RE: DOM Level 3 Events

My understanding is that the "document does it all". In this manner, recursive or re-entrant event handlers that modify the tree do not have an effect on the original computed path. In other words, if an event handler is triggered which removes the target node from the document before the capture phase completes, that target node will still receive the event despite the fact that it's no longer in the tree (because the document is managing it).

From: www-dom-request@w3.org [mailto:www-dom-request@w3.org] On Behalf Of Emanuele D'Arrigo
Sent: Sunday, May 17, 2009 6:42 AM
To: www-dom@w3.org
Subject: DOM Level 3 Events

Hi everybody, greetings from wet, windy and rainy UK! But no worries: we -should- get a couple of weeks of summer in the next three months! ;)

Down to business:
I've spent the past few days sifting through the DOM Level 3 documents to add Events support to pxdom<http://www.doxdesk.com/software/py/pxdom.html>, a pure-python implementation of the Document Object Model. I'm finding there's a bit of a gap in my understanding of the dispatch process and I hope this is the right place where to ask some tips and tricks.

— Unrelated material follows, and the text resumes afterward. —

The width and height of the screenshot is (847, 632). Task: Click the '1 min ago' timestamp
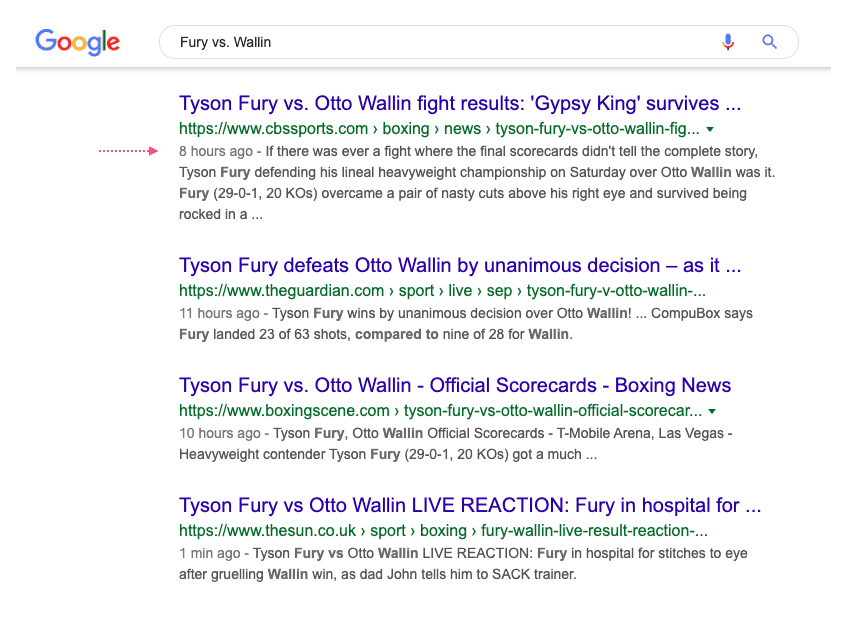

Specifically, once an event is created through Document.createEvent(), which object is responsible for -orchestrating- the dispatch? I currently have two options in mind:

1) the Document object does it all. It creates the event, initializes it, establishes the routing and then iterates through targets and listeners along the way and back.

2) the Document object creates, initializes and establish the routing, but it then leaves the responsibility to the nodes on the way to the target to recursively call the dispatchEvent() method on their appropriate children, i.e.:

dispatchEvent(event)
     letCapturingListenersHandleTheEvent(event)
     nextTargetNode = event.getNextTargetFromRouting(thisTargetNode)
     nextTarget.dispatchEvent(event)
     letBubblingListenersHandleTheEventIfTheEventBubbles(event)

Is either way (or further alternatives) the intended or better way?